• [Written problem]: Extract the records below from the line containing "Image resolution: width=581" through the end of the records, reproducing each line as it appears and leaving out the pictures.

***

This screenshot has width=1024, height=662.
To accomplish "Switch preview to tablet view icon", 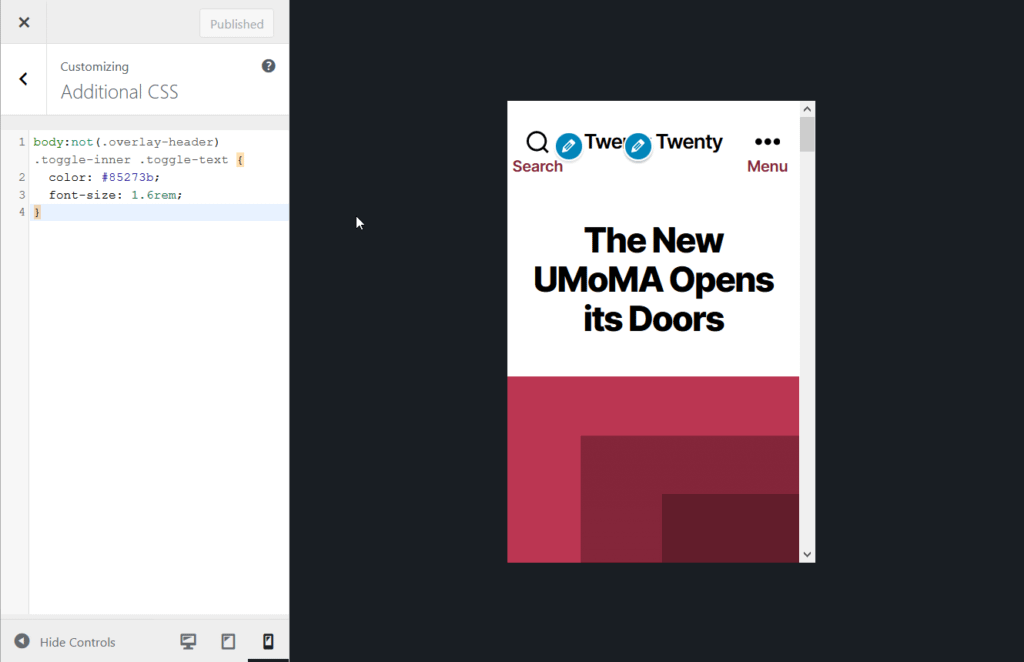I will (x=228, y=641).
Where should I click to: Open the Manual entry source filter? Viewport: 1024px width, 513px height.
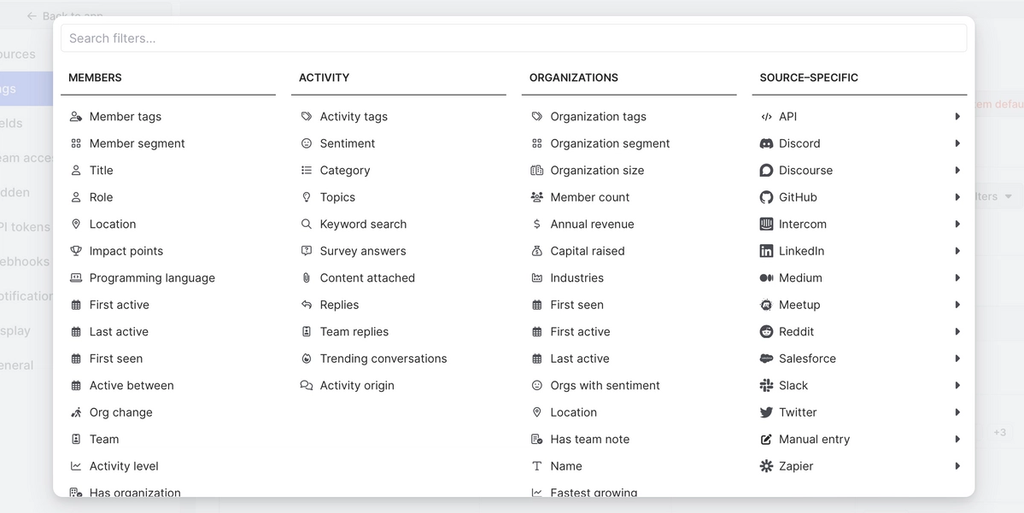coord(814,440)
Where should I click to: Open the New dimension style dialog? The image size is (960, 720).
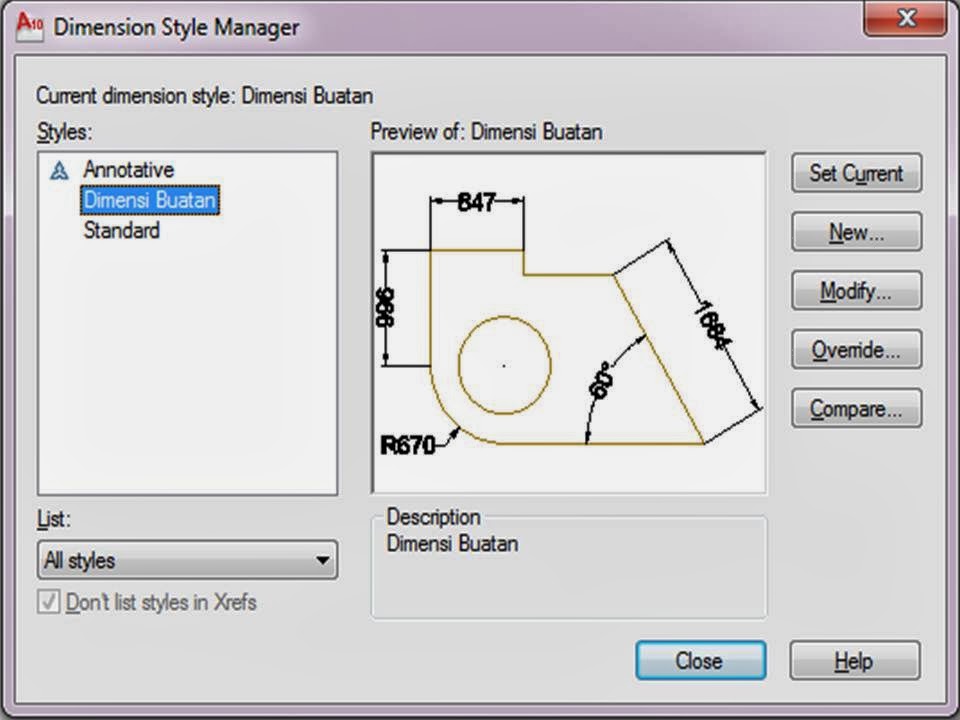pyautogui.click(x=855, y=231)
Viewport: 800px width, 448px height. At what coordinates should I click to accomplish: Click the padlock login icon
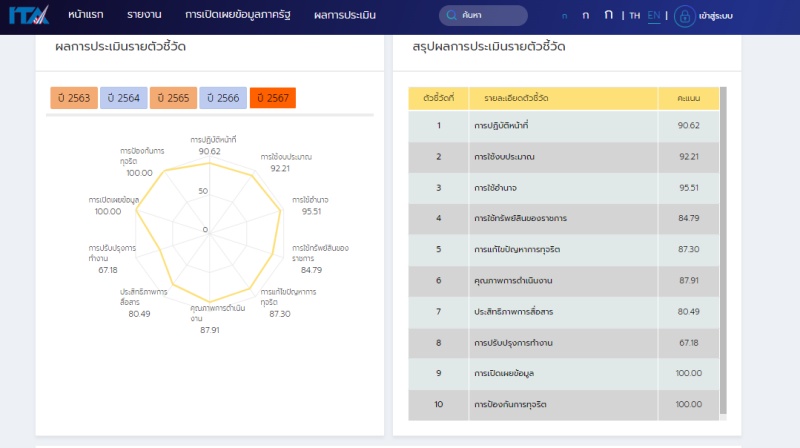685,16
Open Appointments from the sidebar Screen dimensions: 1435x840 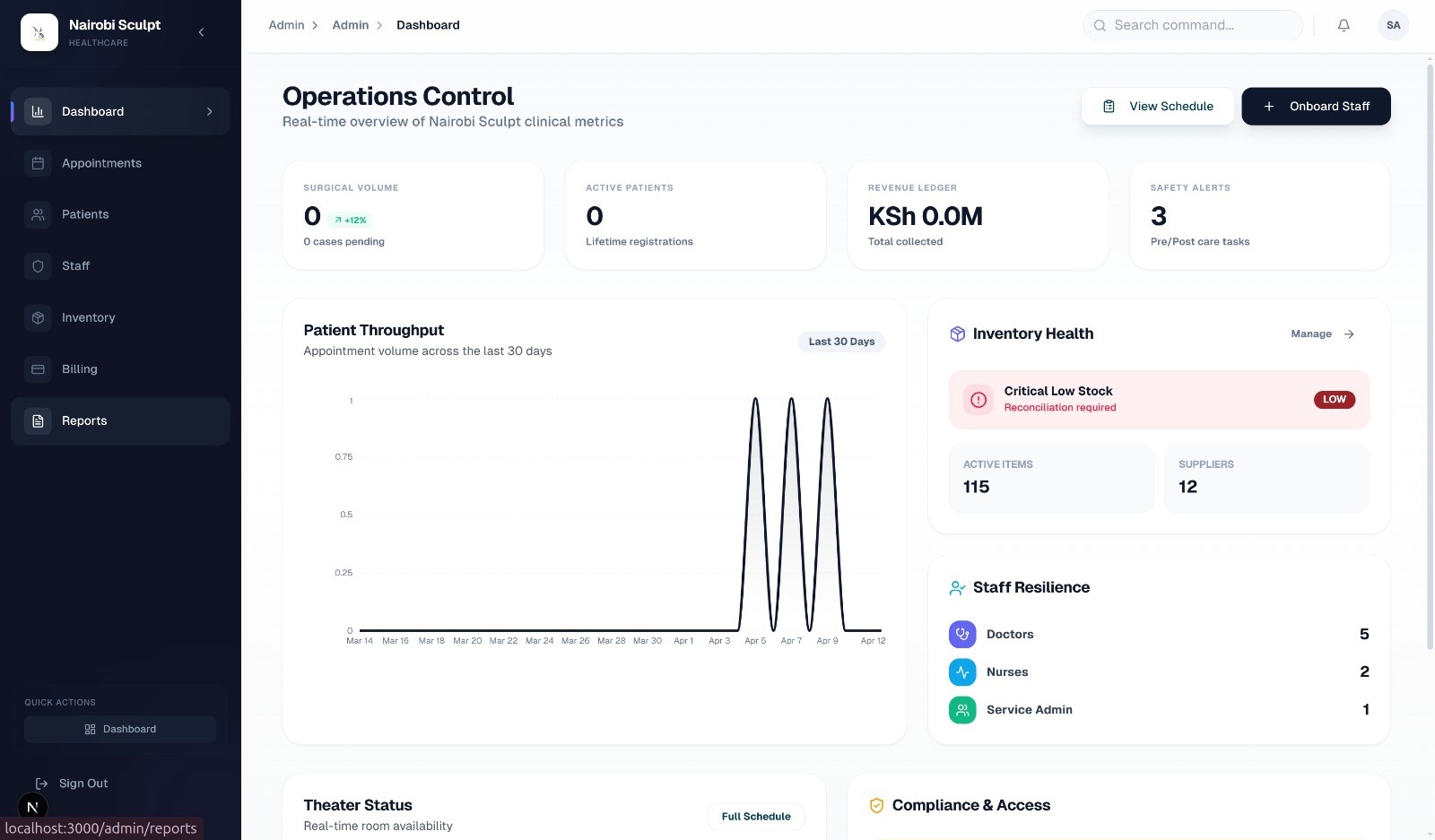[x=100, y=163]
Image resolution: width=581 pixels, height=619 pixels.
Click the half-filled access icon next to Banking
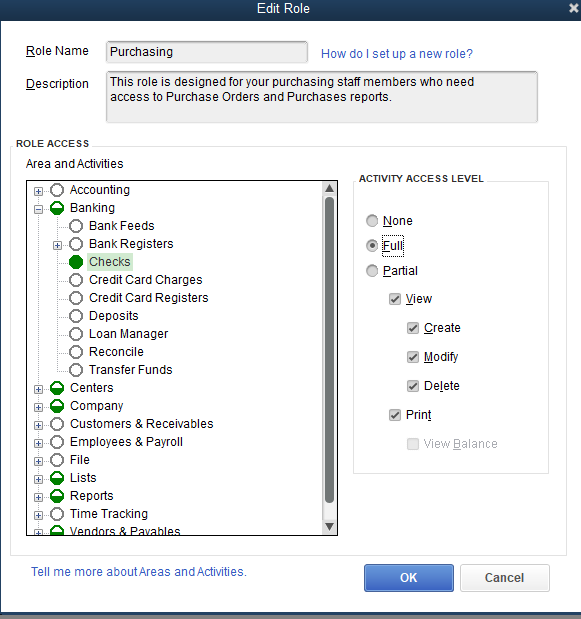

***

• [Solution to this task]:
Image resolution: width=581 pixels, height=619 pixels.
Click the half-filled access icon next to Banking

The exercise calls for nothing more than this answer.